Notice that if $n$ is odd, on any single operation, all the row and column parities change simultaneously.

Thus if they are not all the same, we can never achieve all lights off. This shows the necessity of the parities being the same.

To prove sufficiency, consider an arrangement of $(2k+1)\times(2k+1)$ which has all row and column parities the same.

Consider the $2k\times 2k$ subgrid which does not include the bottom row and the right column. Use the above even $n$ case algorithm to switch off all the lights in that $2k\times 2k$ grid. Since the row and column parities all flip together and were initially all the same, we must have that the remaining lights, in the bottom row and right column, are all the same (including the bottom right corner). Now we toggle the bottom right corner, if needed.

$\circ$

Now, the above can be generalized to the $m \times n$ case, when $m$ and $n$ have the same parity.

If $m$ and $n$ have different parities, there is more work to be done.


Think of each light as a variable taking values in $0, 1$. Flipping a switch has the effect of adding $1$ to each corresponding light, modulo $2$. To the switch at position $i, j$ make correspond a variable $s_{i,j}$representing the number of times you flip that switch.

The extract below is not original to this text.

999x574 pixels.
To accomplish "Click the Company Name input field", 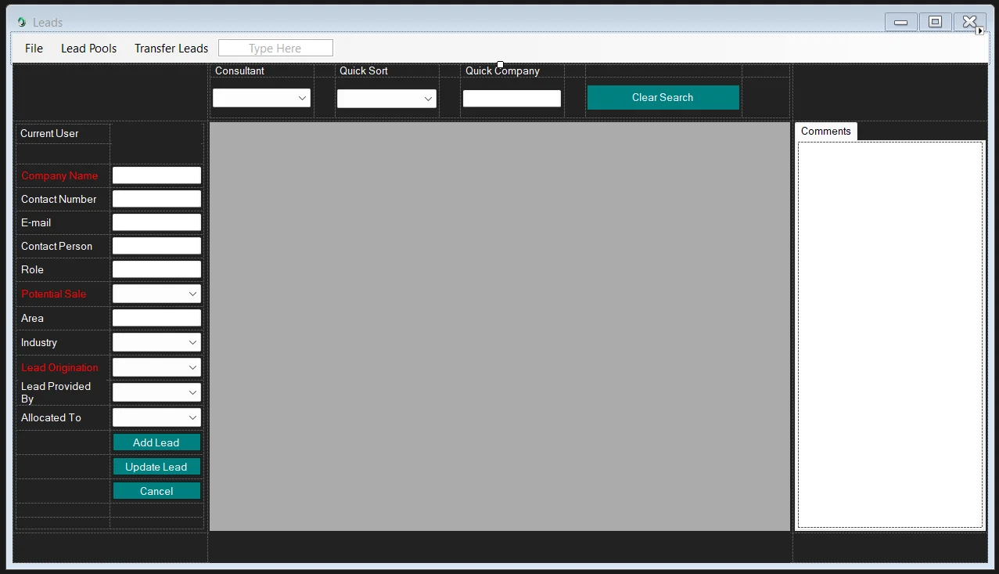I will tap(156, 175).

Now the final value of each light is equal to its initial value plus each $s_{i,j}$ that shares a column or row with it - this is a linear equation in the variables $s_{i,j}$. For an $m\times n$ grid, we thus obtain $mn$ linear equations (one for each light) in $mn$ variables (one for each switch).

The integers modulo $2$ are a field, so all of the usual results of linear algebra should apply.

Example. Let's works out the $2\times2$ case. Which grids are solvable?

If we represent "on" as $1$ and "off" as $0$, then note that we need to add each light to itself. That is, if a light starts at value $0$, we need to flip the switches so as to add $0$ to that light (because we don't want it to change), but if it starts at value $1$, we need to flip the switches so as to add $1$ to that light. So the equation for each light is going to look like sum of associated switches = initial state.

Writing the initial state of the $i,j$ light as $l_{i,j}$, we therefore need to solve:

$$l_{1,1}=s_{1,1}+s_{1,2}+s_{2,1}$$ $$l_{1,2}=s_{1,2}+s_{1,1}+s_{2,2}$$ $$l_{2,1}=s_{2,1}+s_{1,1}+s_{2,2}$$ $$l_{2,2}=s_{2,2}+s_{1,2}+s_{2,1}$$

The matrix for this system looks like this (omitting zeros for readability):

\begin{array}{cccc} 1 & 1 & 1 & \\ 1 & 1 & & 1 \\ 1 & & 1 & 1 \\ & 1 & 1 & 1 \end{array}

Gaussian Elimination works easily on this matrix (tip: remember that mod $2$, $a + a = 0$ for any $a$) and we obtain an explicit solution for the general $2\times2$ grid:

$$s_{1,1}=l_{1,1}+l_{1,2}+l_{2,1}$$ $$s_{1,2}=l_{1,2}+l_{1,1}+l_{2,2}$$ $$s_{2,1}=l_{2,1}+l_{1,1}+l_{2,2}$$ $$s_{2,2}=l_{2,2}+l_{1,2}+l_{2,1}$$

So the answer is that all $2\times2$ grids are solvable, and there's the solution (concurring with Aryabhata's proposition).

As the number of equations is equal to the number of cells on the grid, this method quickly becomes too tedious and complicated to perform by hand. I would try to investigate the determinant of these matrices in the abstract case and see if you come up with anything. That would at least tell you which grid sizes have a guaranteed solution.